→ **TASK OBJECTIVE**
Copy the material from its start up to and including the line with "coord(243,4)", swapping "language selector" for "language menu" and leaving everything else unchanged. Leave the pictures out.

— BEGIN RAW RECORDS —

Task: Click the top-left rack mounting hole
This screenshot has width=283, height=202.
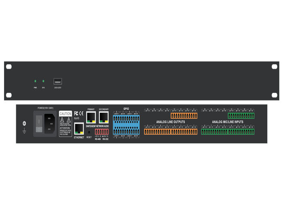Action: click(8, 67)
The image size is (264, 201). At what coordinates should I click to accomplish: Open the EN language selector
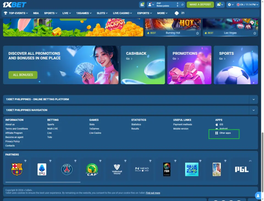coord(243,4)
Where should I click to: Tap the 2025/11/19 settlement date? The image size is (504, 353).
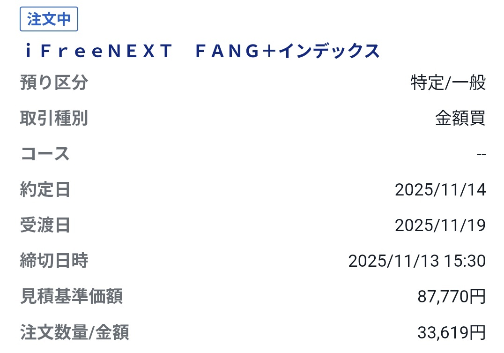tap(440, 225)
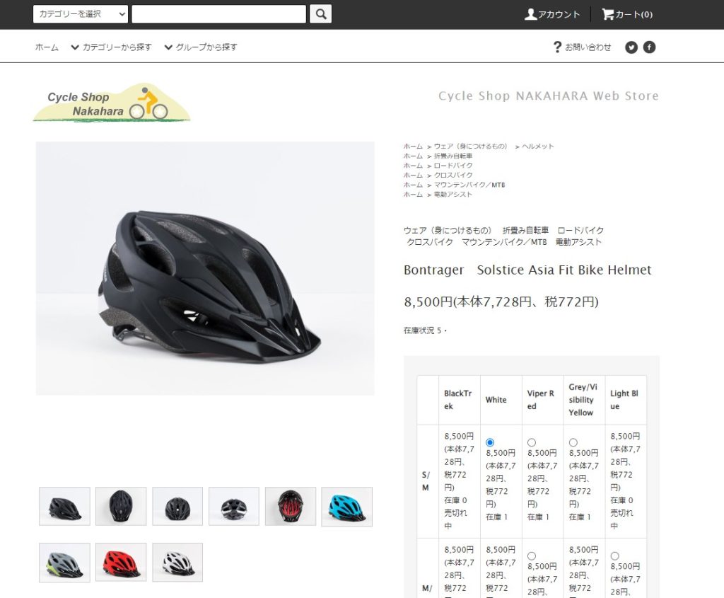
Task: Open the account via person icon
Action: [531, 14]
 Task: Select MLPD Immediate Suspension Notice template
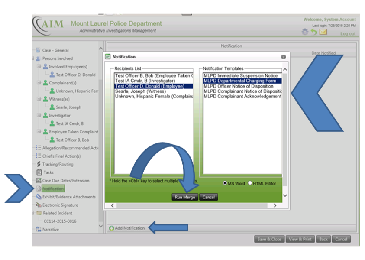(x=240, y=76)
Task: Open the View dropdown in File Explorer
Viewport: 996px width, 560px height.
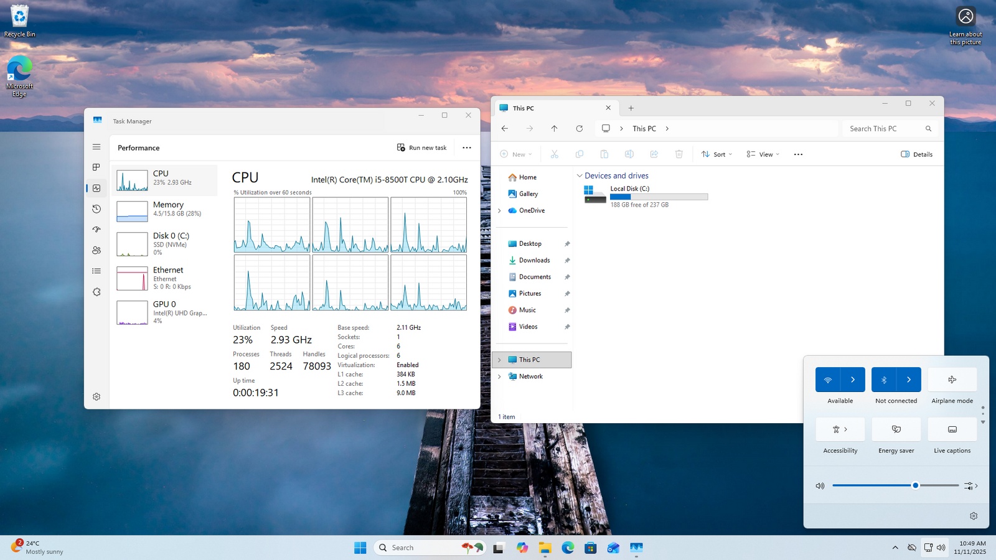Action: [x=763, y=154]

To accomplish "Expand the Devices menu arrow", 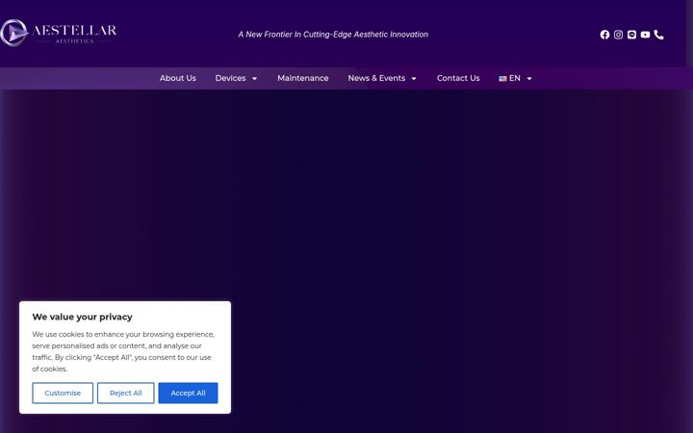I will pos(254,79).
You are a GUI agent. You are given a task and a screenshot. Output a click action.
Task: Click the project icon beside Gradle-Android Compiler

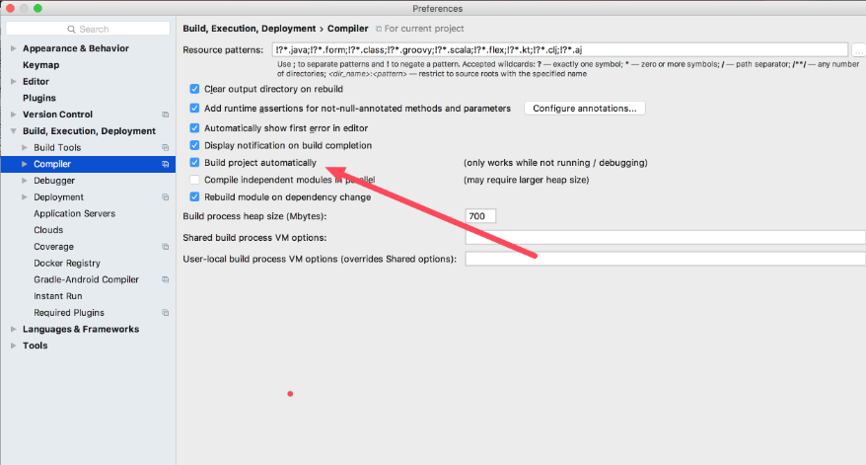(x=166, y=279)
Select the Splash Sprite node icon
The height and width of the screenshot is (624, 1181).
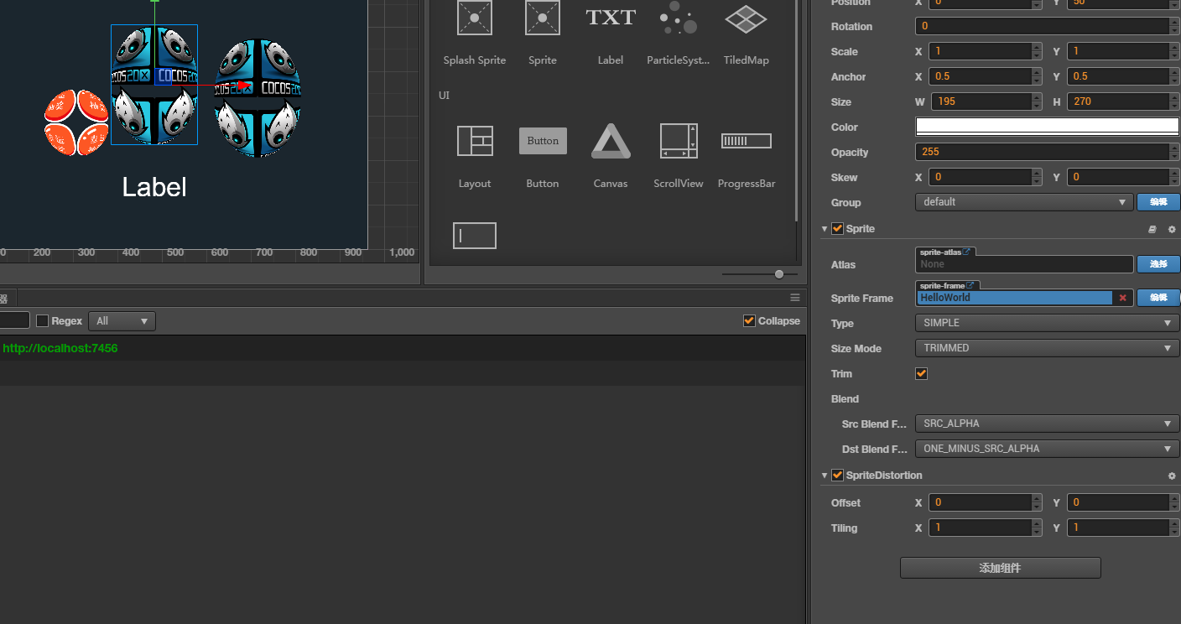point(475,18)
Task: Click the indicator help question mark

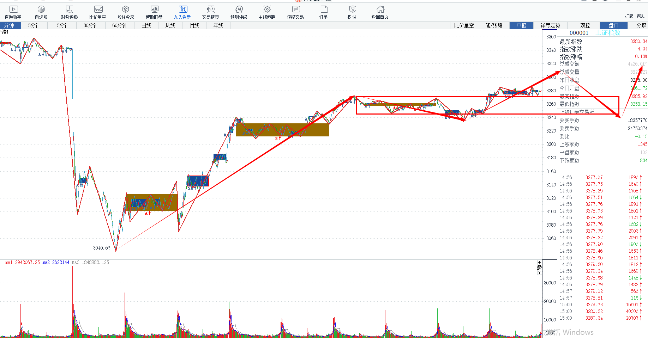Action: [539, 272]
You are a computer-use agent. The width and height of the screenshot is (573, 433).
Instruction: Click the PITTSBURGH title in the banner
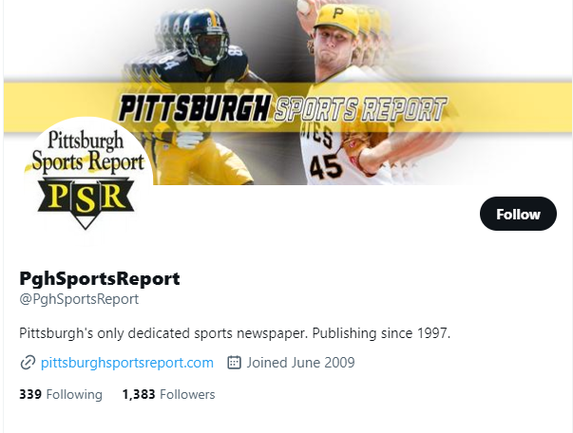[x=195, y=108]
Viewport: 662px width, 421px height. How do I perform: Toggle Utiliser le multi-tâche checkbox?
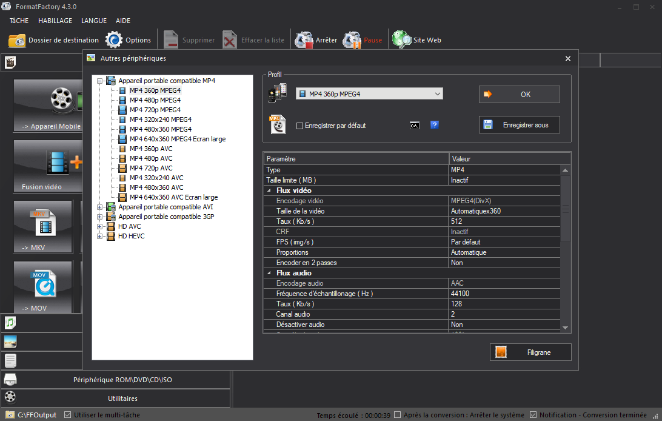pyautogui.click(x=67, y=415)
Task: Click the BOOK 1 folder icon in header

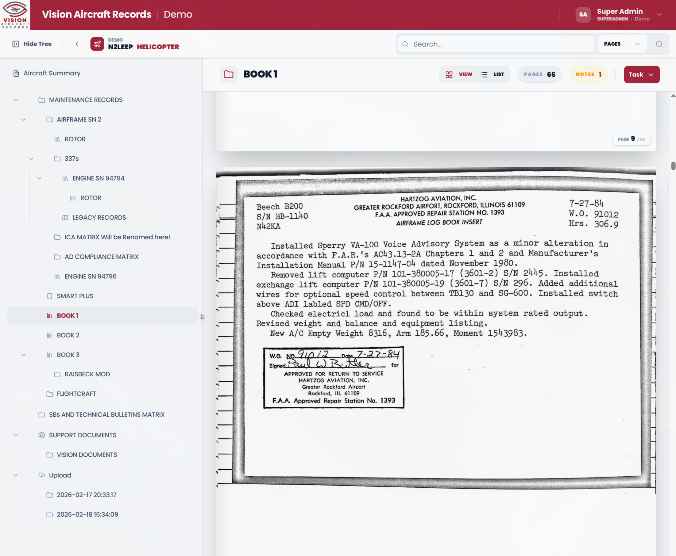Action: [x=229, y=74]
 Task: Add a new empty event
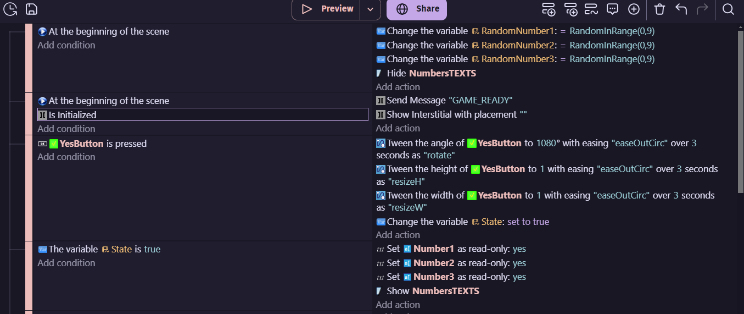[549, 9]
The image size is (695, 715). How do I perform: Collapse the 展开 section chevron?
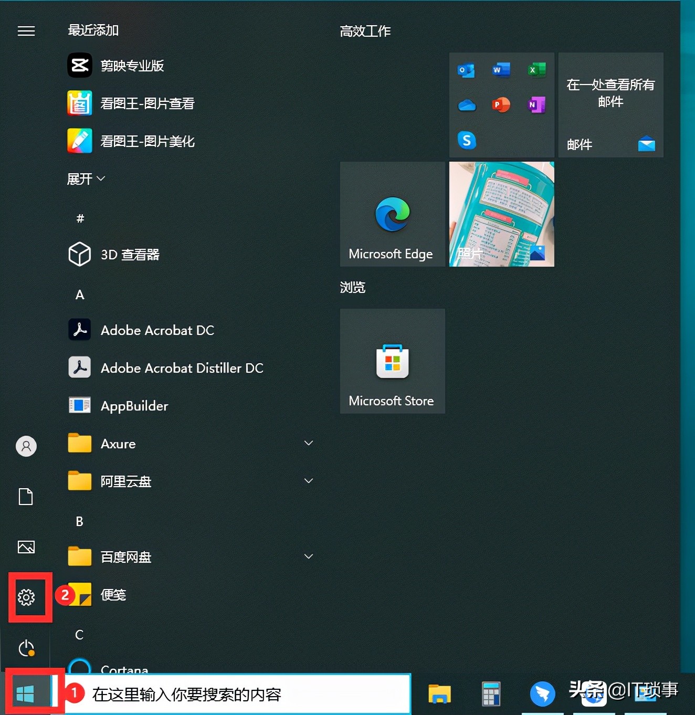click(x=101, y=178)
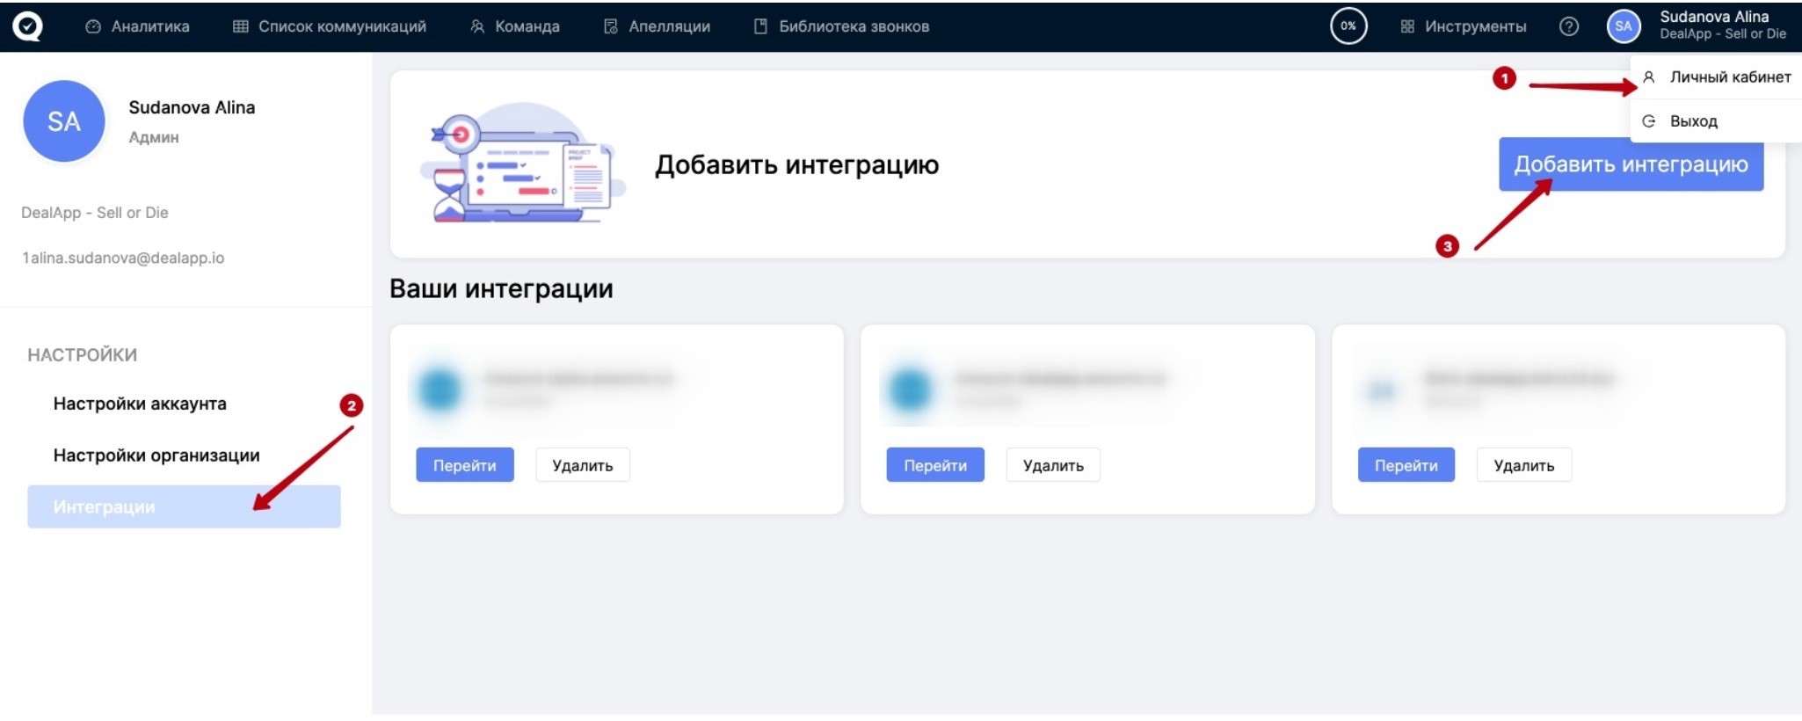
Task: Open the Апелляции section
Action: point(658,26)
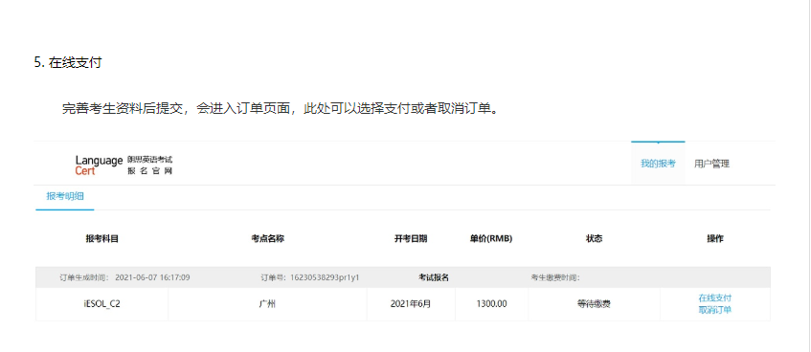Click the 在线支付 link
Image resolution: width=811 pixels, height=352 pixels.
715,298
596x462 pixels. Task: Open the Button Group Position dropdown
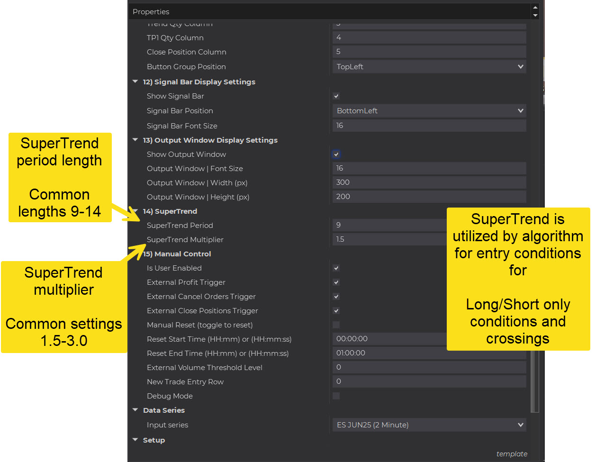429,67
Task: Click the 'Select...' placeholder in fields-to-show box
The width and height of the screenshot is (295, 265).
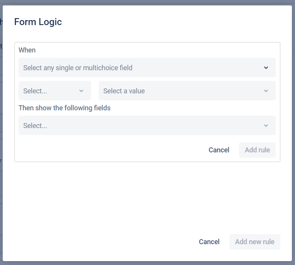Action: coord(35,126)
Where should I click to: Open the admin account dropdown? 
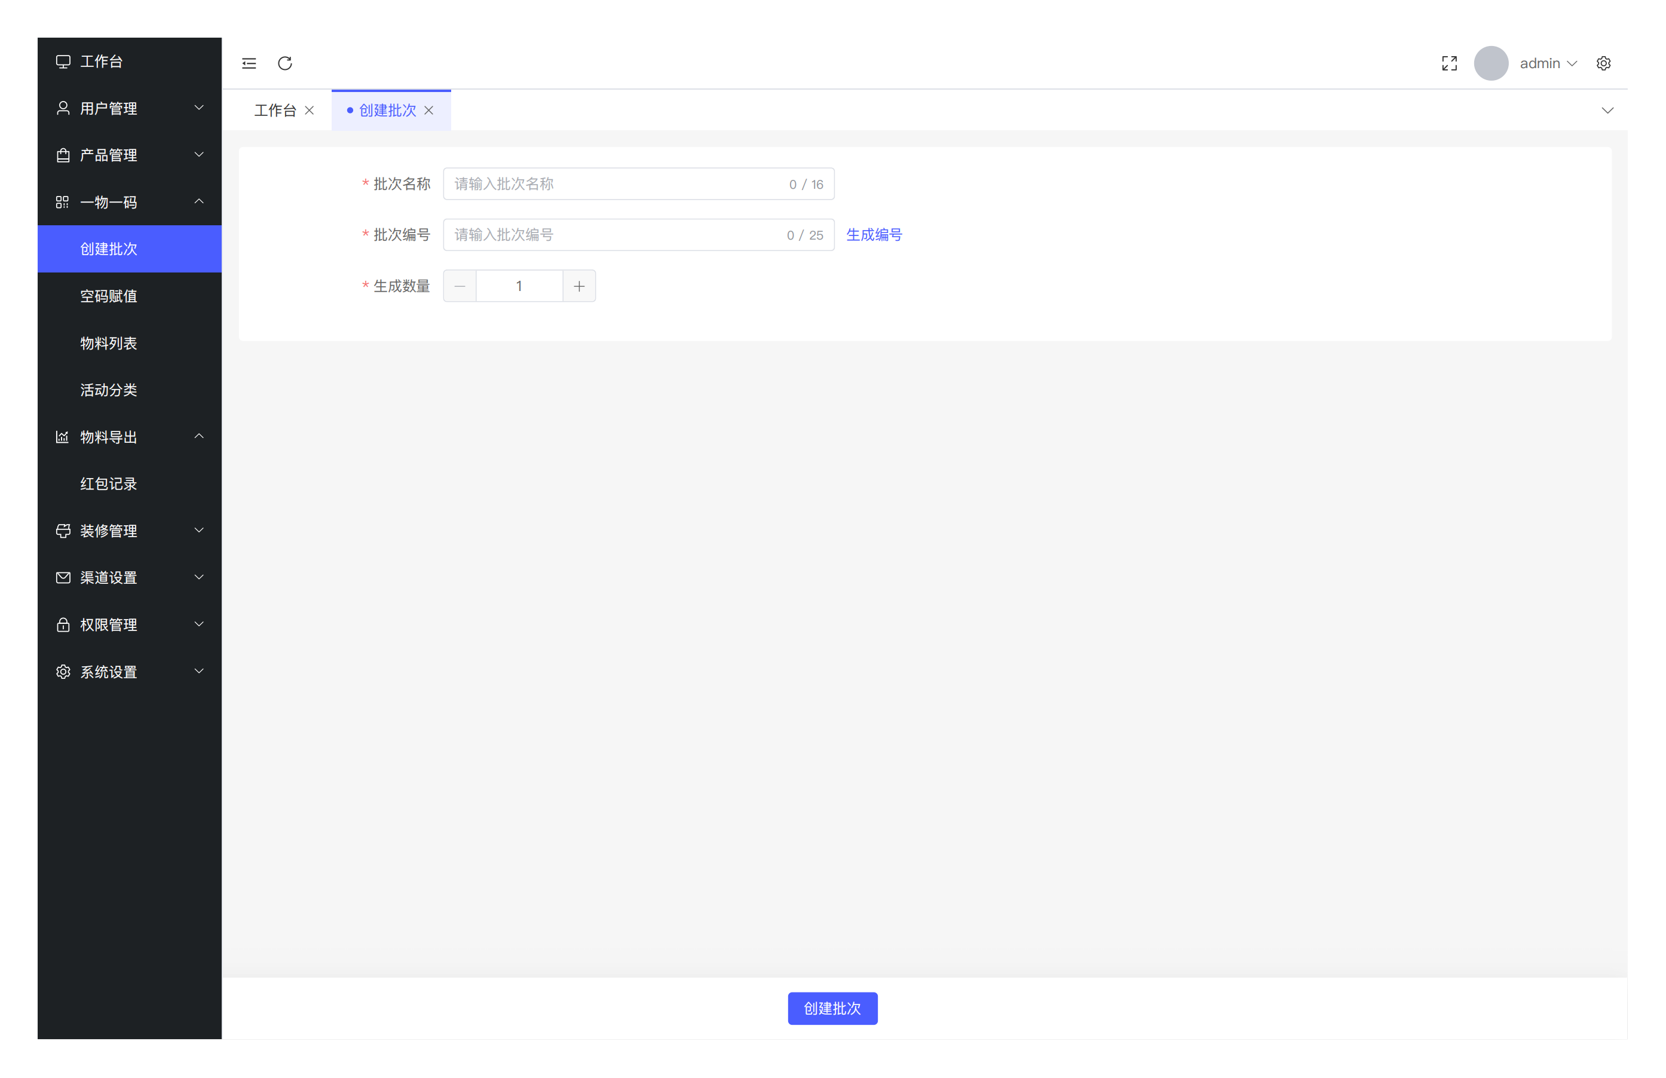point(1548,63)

— END RAW RECORDS —

→ **ANSWER TO THIS PROBLEM**
Task: Click the top-left rack mounting hole
This screenshot has width=283, height=202.
Action: click(8, 67)
The image size is (264, 201). At what coordinates should I click to accomplish: Open the EN language menu
coord(243,4)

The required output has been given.